The Ministry of Corporate Affairs (“MCA”) issued the Companies (Share Capital and Debenture) Amendment Rules, 2016 (“Amendment Rules”) on July 19, 2016 which sets out various amendments to the Companies (Share Capital and Debenture) Rules, 2014 (“Rules”). The Rules, inter alia, contain procedure for issuance of shares, debentures, disclosures, filing requirements and other compliances relating thereto. The Amendment Rules modify rules with respect to, inter alia, issue of equity shares with differential voting rights, sweat equity, employee stock options, secured debentures, pricing requirements for issue of equity shares and other convertible securities.
On July 27, 2016, the MCA amended certain provisions of the Companies (Incorporation) Rules, 2014 (the “Incorporation Rules”) and the Companies (Accounts) Rules, 2014 by notifying the Companies (Incorporation) Third Amendment Rules, 2016 and the Companies (Accounts) Amendment Rules, 2016 respectively, with the aim of providing clarity to the rules and easing the process of incorporation as well as filing of financial documents.
The major amendments are summarised as under:
The Companies (Share Capital and Debenture) Amendment Rules, 2016
1. Conversion rate under preferential allotment process
The Amendment Rules have done away with the requirement of shares allotted under preferential allotment to be fully-paid up at the time of allotment. Accordingly, now partly-paid securities can be allotted by means of a preferential issue.
As per the Rules, in case of convertible securities issued by way of a preferential issue, companies had to determine the conversion price of such securities upfront. The Amendment Rules now allow companies to either determine the conversion price (i) upfront at the time of offering the convertible securities, or (ii) not later than 30 (thirty) days prior to the date when the holder of convertible securities becomes entitled to convert such convertible securities, based on a valuation report of a registered valuer issued not later than 60 (sixty) days prior to such date. Further, companies would have to choose one of the aforesaid options upfront at the time of offering the convertible securities. The Amendment Rules have offered flexibility to determine the conversion price of convertible securities.
2. Relaxation of restriction on issue of equity shares with differential voting rights
The Amendment Rules allow companies defaulting in respect of (i) repayment of term loan or interest thereon, (ii) payment of dividend on preference shares, (iii) payment of statutory dues relating to employees or (iv) crediting amounts to Investor Education and Protection Fund, to issue equity shares with differential rights after 5 (five) years from the end of the financial year in which such default is rectified by the company.
3. Secured Debenture issuance
The Amendment Rules have brought in the much awaited change by allowing creation of charge on the assets or properties of not only the company issuing secured debentures but also of such company’s subsidiaries, holding or associate companies. This relaxation is to the extent of creation of charge on specific movable properties of such company’s subsidiaries, holding or associate companies.

▶ _Stated exercise a_
Can you quote everything in the entries from the first line down to the line containing "point(309,62)", both ends included?
The text and the entries have nothing to do with each other.

▶ _Information shown_
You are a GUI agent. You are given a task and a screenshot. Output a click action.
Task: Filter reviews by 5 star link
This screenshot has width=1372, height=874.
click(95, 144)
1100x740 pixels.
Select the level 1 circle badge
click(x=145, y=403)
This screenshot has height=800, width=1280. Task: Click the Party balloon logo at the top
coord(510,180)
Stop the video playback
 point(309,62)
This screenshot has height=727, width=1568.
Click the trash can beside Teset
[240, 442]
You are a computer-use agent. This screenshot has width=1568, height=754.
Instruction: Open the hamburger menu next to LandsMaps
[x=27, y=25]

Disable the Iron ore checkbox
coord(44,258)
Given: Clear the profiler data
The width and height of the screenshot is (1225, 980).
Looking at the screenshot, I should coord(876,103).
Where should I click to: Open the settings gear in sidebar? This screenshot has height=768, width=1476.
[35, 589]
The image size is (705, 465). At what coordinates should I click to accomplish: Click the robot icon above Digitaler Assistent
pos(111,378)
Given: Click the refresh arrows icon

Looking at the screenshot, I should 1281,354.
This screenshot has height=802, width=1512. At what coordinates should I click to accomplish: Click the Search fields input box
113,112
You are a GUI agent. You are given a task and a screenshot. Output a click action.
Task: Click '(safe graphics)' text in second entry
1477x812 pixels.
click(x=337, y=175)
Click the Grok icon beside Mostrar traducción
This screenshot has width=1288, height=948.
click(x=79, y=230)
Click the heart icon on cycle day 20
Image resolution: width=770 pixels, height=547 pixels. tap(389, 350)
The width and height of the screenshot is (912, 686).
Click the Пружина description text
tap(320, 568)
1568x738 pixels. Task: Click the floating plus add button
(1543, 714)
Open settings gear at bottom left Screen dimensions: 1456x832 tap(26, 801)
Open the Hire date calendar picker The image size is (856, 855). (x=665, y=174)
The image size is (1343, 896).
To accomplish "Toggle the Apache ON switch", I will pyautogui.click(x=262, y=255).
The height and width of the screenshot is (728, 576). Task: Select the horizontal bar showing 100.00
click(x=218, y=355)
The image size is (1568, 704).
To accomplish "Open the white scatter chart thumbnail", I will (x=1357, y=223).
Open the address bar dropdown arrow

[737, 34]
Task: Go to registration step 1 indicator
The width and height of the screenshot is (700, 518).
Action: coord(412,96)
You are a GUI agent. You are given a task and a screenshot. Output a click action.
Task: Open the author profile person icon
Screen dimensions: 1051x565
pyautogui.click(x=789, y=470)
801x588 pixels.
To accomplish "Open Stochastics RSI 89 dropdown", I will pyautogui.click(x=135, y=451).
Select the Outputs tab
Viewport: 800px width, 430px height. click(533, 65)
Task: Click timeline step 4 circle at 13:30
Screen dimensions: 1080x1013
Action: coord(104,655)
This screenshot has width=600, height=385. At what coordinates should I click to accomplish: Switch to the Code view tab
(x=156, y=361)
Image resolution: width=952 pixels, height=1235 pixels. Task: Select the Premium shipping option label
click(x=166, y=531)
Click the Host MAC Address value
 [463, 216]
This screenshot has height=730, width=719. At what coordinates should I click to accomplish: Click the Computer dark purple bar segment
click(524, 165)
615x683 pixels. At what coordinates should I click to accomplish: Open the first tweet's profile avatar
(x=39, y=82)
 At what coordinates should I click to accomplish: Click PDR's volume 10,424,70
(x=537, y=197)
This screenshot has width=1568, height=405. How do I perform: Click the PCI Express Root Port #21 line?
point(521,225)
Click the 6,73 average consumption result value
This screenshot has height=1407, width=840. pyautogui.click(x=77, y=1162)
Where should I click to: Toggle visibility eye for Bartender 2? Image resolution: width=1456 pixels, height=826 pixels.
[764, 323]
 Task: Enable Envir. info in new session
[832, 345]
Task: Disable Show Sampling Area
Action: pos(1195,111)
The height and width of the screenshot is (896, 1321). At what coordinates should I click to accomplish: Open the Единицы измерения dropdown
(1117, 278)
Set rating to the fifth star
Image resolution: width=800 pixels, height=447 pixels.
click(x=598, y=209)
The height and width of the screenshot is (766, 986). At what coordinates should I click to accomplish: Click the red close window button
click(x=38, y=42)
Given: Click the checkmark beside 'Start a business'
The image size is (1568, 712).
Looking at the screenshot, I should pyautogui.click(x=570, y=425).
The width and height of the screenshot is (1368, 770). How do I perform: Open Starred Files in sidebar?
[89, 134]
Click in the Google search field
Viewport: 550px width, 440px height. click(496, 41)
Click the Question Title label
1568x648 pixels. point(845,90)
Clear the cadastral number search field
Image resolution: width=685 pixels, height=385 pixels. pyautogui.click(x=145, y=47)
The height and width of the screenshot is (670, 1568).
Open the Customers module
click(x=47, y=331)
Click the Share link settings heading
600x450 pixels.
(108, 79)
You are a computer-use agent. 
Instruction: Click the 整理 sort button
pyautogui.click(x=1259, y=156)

▶ _Stated exercise b_
Does each statement below agree with the text on the 2016 company rule amendments? Answer yes or no for each, and quote the deciding words of the text.
(i) The Companies (Share Capital and Debenture) Amendment Rules, 2016 were issued on July 19, 2016.
(ii) Under the Amendment Rules, shares allotted through a preferential issue must still be fully paid up at the time of allotment.
(iii) For secured debentures, a charge may now be created on any assets of the issuing company's subsidiaries, holding or associate companies.

▶ _Task answer a_
You are a GUI agent. You are given a task and a screenshot. Output a click action.
Task: Filter reviews by 5 star link
This screenshot has width=1372, height=874.
click(95, 144)
1100x740 pixels.
Select the level 1 circle badge
click(x=145, y=403)
This screenshot has height=800, width=1280. Task: Click the Party balloon logo at the top
coord(510,180)
Stop the video playback
 point(309,62)

▶ _Task answer b_
(i) Yes: "issued the Companies (Share Capital and Debenture) Amendment Rules, 2016 (“Amendment Rules”) on July 19, 2016"
(ii) No: "now partly-paid securities can be allotted by means of a preferential issue."
(iii) No: "This relaxation is to the extent of creation of charge on specific movable properties of such company’s subsidiaries, holding or associate companies."